El éxito o el fracaso de las manifestaciones, al igual que el éxito o el fracaso en las urnas, se mide siempre por las expectativas. Las del domingo pasado a favor del bilingüismo no eran muy altas, dicha sea la verdad. Nunca nadie pensó que sería multitudinaria, y no lo fue, claro está. Pero sí resultó concurrida y bulliciosa. Dejó una buena foto al final de su recorrido, en el paseo Picasso, y aunque la Guardia Urbana la redujo a 2.800 personas, la mayoría de los medios hablaron de miles de manifestantes porque las imágenes no engañaban. Fue un éxito de público porque no hay que olvidar que al constitucionalismo le cuesta mucho movilizarse. Recordemos que las grandes manifestaciones contra el procés no llegaron hasta octubre de 2017, y eso que razones no faltaban para salir mucho antes a la calle. Las entidades que convocaron la protesta contra la inmersión lingüística no cuentan con los recursos ni los apoyos del asociacionismo separatista. Además, que solo formaciones como Vox, PP, Cs y Valents la apoyasen, reducía los potenciales manifestantes a un espectro ideológico que en Cataluña es minoritario y además está connotado por “españolista” y de derechas. Es una paradoja absoluta porque lo auténticamente antiprogresista son las políticas de identidad que se fomentan en Cataluña o en el País Vasco, y hacia las que la izquierda se muestra casi siempre complaciente pese a que pisoteen derechos civiles. Cuando se propugna una escuela catalana en “llengua i continguts” está clarísimo lo que se persigue, aunque luego la realidad social y la gravedad de los problemas educativos sitúe el debate en otros ejes.
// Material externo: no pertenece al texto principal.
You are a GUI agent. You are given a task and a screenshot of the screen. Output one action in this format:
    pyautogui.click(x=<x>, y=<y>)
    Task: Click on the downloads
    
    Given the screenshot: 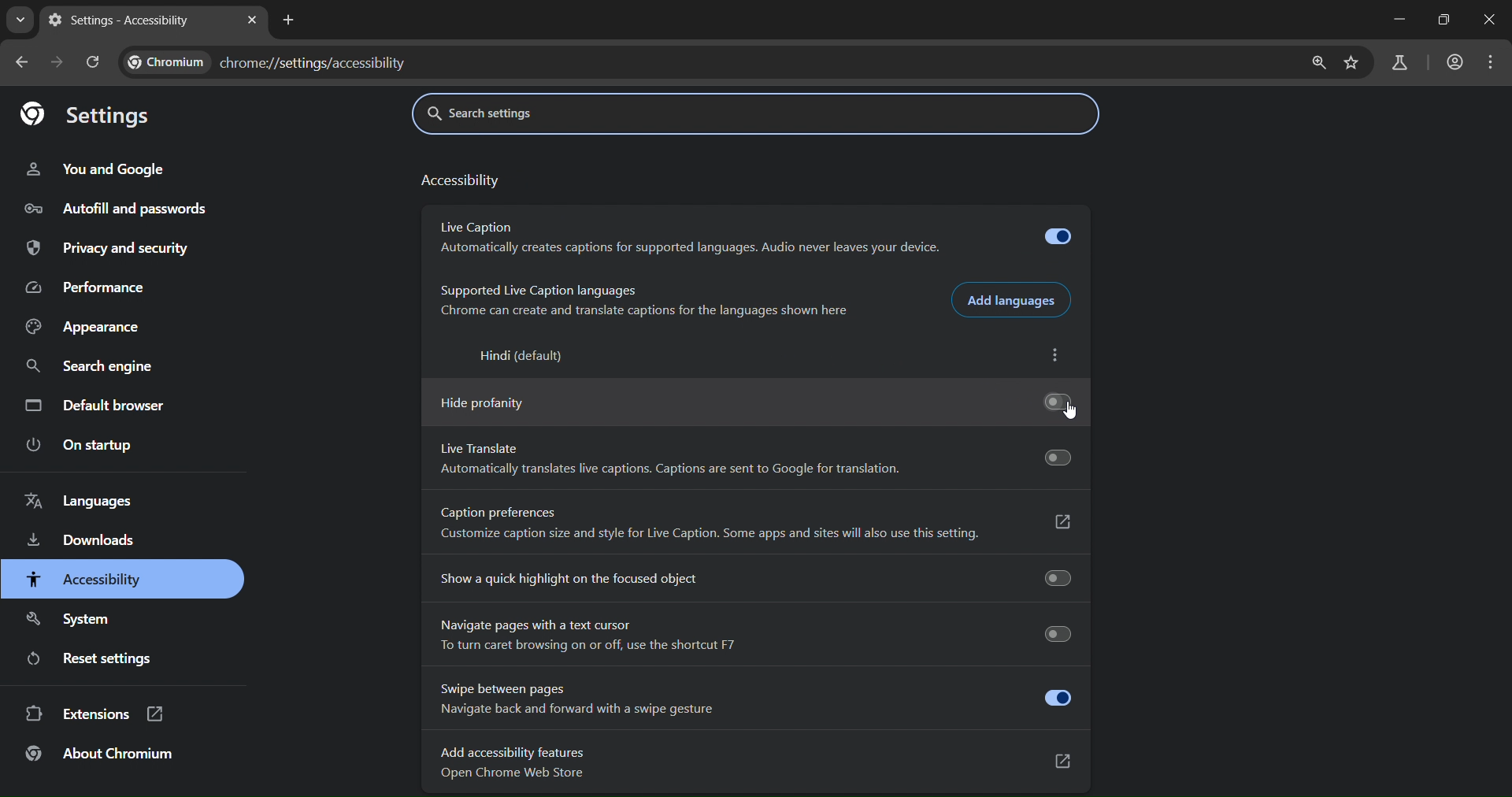 What is the action you would take?
    pyautogui.click(x=86, y=539)
    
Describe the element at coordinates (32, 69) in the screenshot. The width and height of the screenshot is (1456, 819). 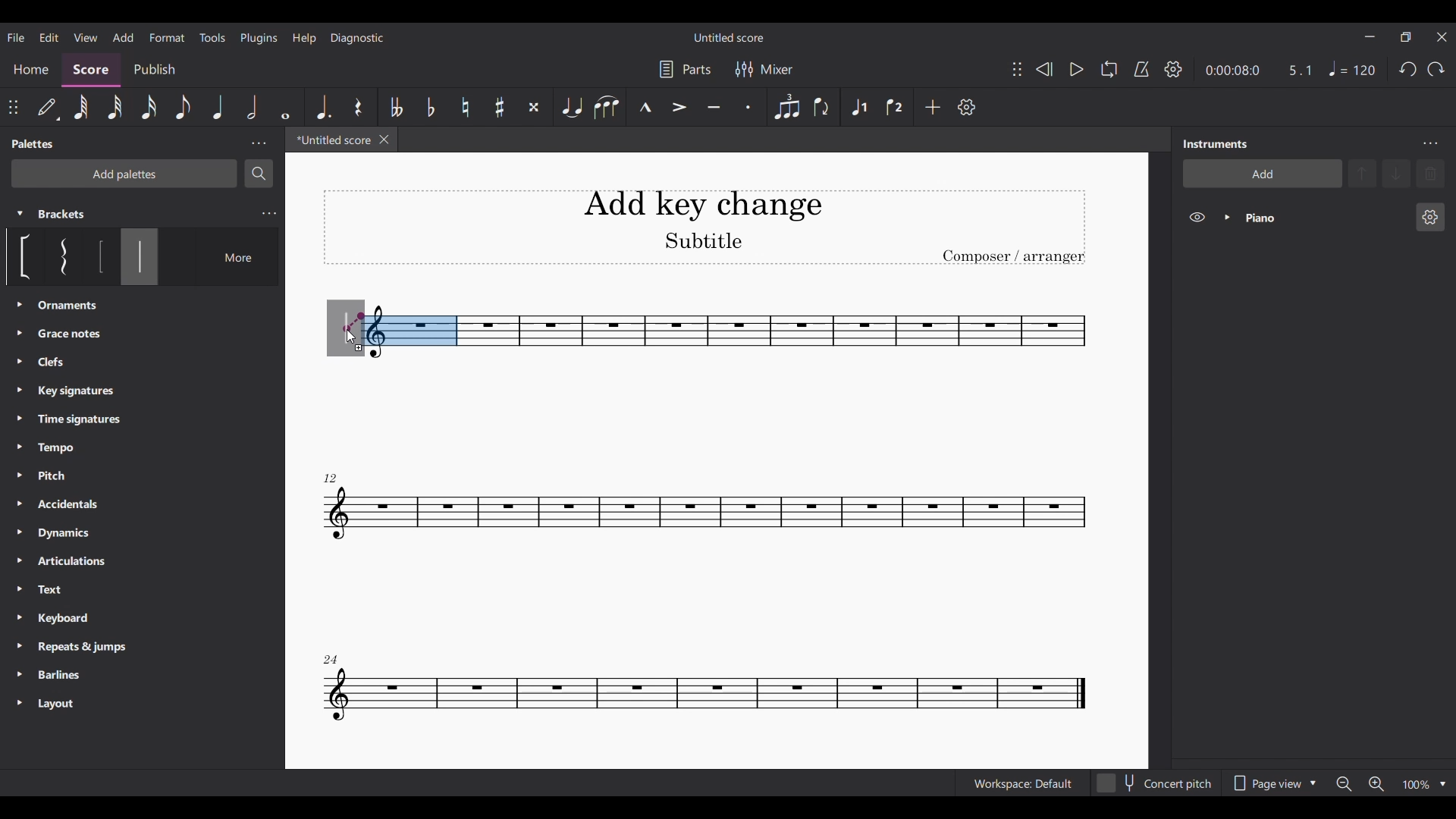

“La derecha se vuelca en la manifestación”, tituló el diario El País el día antes para dejar claro de qué iba la protesta. Pues bien, ignoro si realmente lo hicieron, aunque nada tendría de escandaloso, otra cosa es que el domingo sus líderes, algunos venidos de Madrid, se colasen en la primera fila de la manifestación, agarrando la pancarta de la cabecera, cuando eso no era lo que las entidades civiles convocantes les habían pedido. Por desgracia, la política no pierde nunca sus malos modales. Lo escandaloso no es que esos partidos se volcasen en la manifestación, sino que la izquierda hiciera mutis. A los comunes nadie les esperaba, claro está, pero el PSC no acudió porque está atrapado en un discurso que, si bien formalmente rechaza el monolingüismo, en la práctica lo consiente. Su opción es que cada centro educativo utilice las lenguas como mejor considere, pero sin hacer de la conjunción lingüística entre catalán y castellano una cuestión de principios. Está a favor de que el castellano sea lengua de aprendizaje, pero no exige que sea vehicular y, por tanto, acepta resignadamente que ERC plantease la nueva ley de política lingüística, seguido de un belicoso decreto-ley, como un ardid para incumplir la sentencia sin desobedecer. Transigió con esa trampa porque en Madrid Pedro Sánchez necesita los votos de ERC, y ERC había exigido que la sentencia pudiera burlarse.
Pero el PSC de Salvador Illa está de suerte. La polémica lingüística escolar a la sociedad catalana en general no le preocupa. Y eso es así porque en la calle no hay conflicto, hay convivencia lingüística, afortunadamente. Si lo hubiera, la escuela sería otro campo de batalla, tal vez el principal. Y aunque la inmensa mayoría de los padres si pudieran elegirían trilingüismo, el tema en sí les preocupa poco. Y a aquellos que les inquieta, y pueden económicamente, llevan a su prole a escuelas privadas. Al tratarse de dos lenguas tan próximas, y al ser el castellano una lengua universal, con una fortaleza tan fuerte en los medios audiovisuales, muy pocos creen que sus hijos puedan salir de la escuela pública catalana sin dominar el castellano, aunque también por desgracia muchos reducen ese conocimiento al mero hecho de hablarlo, lo que también conseguían antes los analfabetos sin haber pisado nunca un aula. En cualquier caso, la oposición social a la inmersión está más fuerte que nunca, está cargada de poderosas razones, su propuesta a favor de la convivencia lingüística en la escuela es imbatible, y no va a cansarse hasta lograr que el castellano sea también lengua vehicular en la enseñanza obligatoria.